I was reminded of all these questions — and given answers to them — during Day Two of the World Economic Forum’s Sustainable Development Impact Summit. Here is some of what stood out for me:

Regional Perspective: The ‘Risk Reset’ session earlier in the day was also absorbing, not least for the perspective offered by H.E. Rania Al-Mashat, Egypt’s Minister of International Cooperation.

She spelled out two realities that all of us in the region must be aware of: First, that that multi-stakeholder collaboration is no longer a nice to have but a must have. Whether the next crisis comes in the shape of a cyber-attack, environmental or climate crisis, the onus of protecting, preserving and propelling society forward cannot be on one player alone.

Second, resilience and risk must live in the DNA of corporates and governments, and no longer be exiled to silo departments but be a central part of our shared psyche. We need to have a societal risk compact to ensure that both the government and private sector have resilience all the time, because that is what will make us stay relevant and avoid future crises.

Building better supply chains: As the participants in the SDI’s ‘Building Resilient Global Value Chains’ reminded us, COVID19 has brought disruption on both the supply and demand side.

This is a critical distinction: It’s not only that we cannot get what we used to get the way we used to get it, it’s that we also do not want what we previously wanted. The last several months have reordered our priorities and desires as customers from within and without, and the knock-on effects are significant.

As we reevaluate and reengineer our supply chains, we must do this with sustainability in mind, for the simple reason that the next global crisis is likely to be climate change and we must act to prepare for, postpone and try to prevent that.

Panellist Joshua Hoffman articulated it best when he said we must reexamine what gets produced, how, where, as well as how do we get it from Point A to Point B. How do we change and restructure our local, regional and international manufacturing capabilities and satellite systems, how do we combine technology and incentives to speed up sustainability and change what gets produced?

His example of the microplastics in beauty care products issue is worth noting. Environmental concerns launched consumer pressure and ultimately government sanction, leading to a ban on microplastics in beauty products and an impact on the supply chain involved in those products. The consumer focus on sustainability — in this case ocean safety — drove change.

Hoffman also shared his company’s experience with rethinking how we produce: Do we still need large, fixed-cost factories in areas where transportation and energy costs are high or can we use technology that leads to smaller, more mobile manufacturing?
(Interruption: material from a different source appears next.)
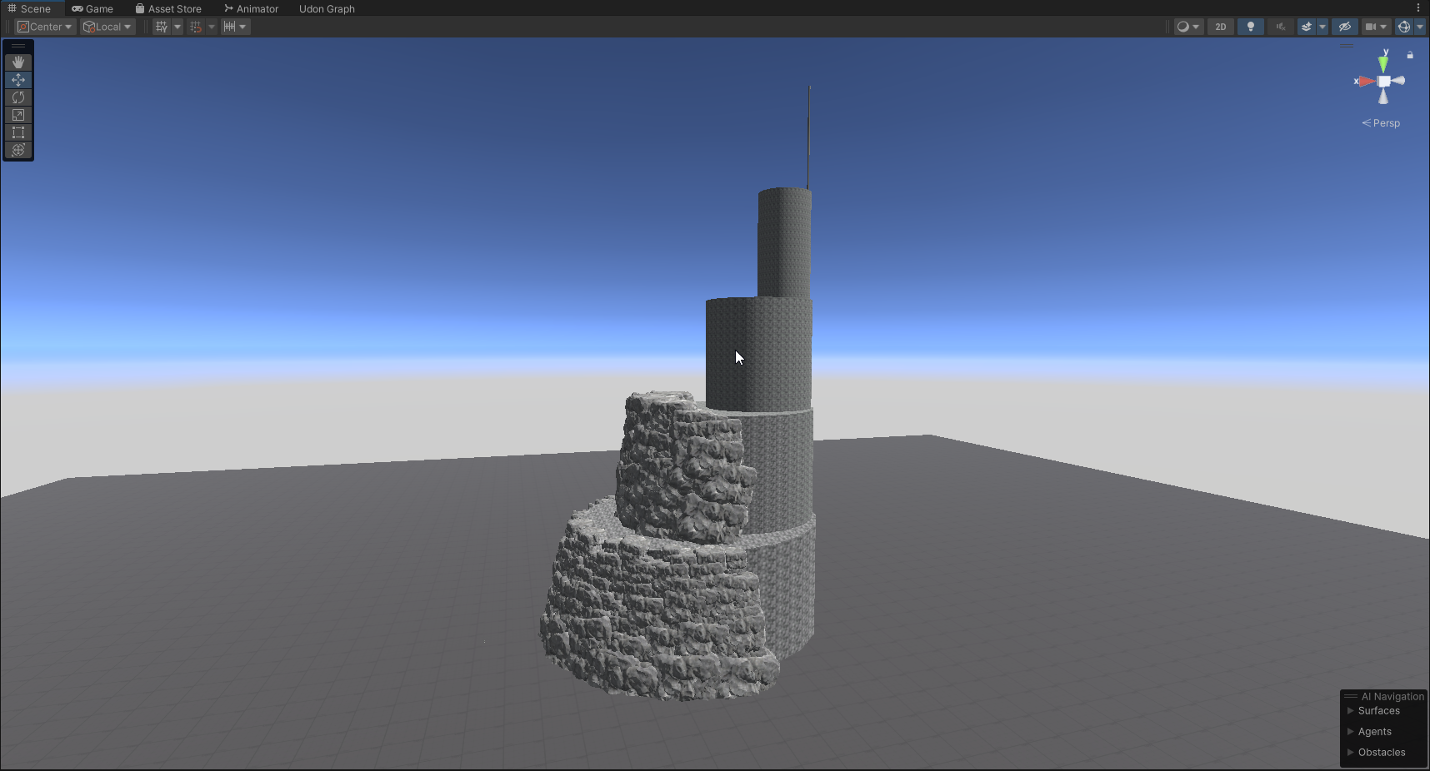Select the Transform tool
Screen dimensions: 1430x771
[18, 150]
This idea — that we can and should change the foundation of how things are done, and not just the periphery — is crucial. We must stop thinking about the incremental value that updates a process and instead rewrite the process in the first place.
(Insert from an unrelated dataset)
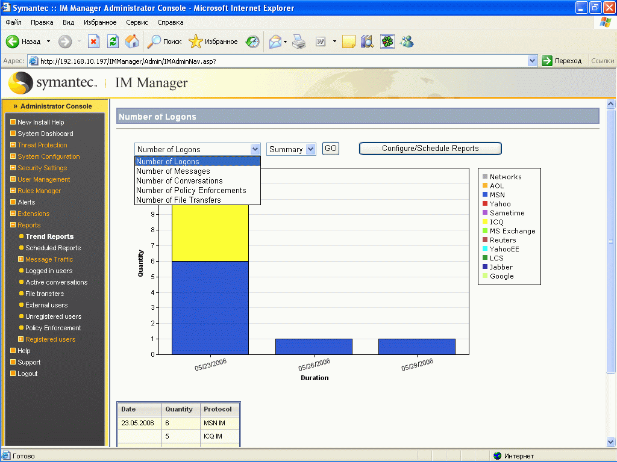This screenshot has height=462, width=617.
Task: Open the Messenger people icon
Action: (407, 42)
As the panellists said, we should be looking for opportunities to move the frontier of what we think is possible. We should take entire industries — not just companies — forward. There is challenge here, but there is also opportunity.
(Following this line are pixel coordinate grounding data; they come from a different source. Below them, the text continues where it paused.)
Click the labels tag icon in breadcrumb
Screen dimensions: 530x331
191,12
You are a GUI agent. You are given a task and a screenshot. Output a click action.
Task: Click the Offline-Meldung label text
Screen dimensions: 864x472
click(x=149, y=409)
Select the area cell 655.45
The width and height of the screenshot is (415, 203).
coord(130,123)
To my earlier questions, then, yes, better business matters for not just our individual health and well-being but that of our companies, communities, nations and ultimately our shared planet and interdependent livelihoods. It is within each of our grasp and within our sphere of influence — whether we are SMEs, corporations, or individual consumers.

Keep watching the SDI20 with me to be as inspired and challenged as I have been.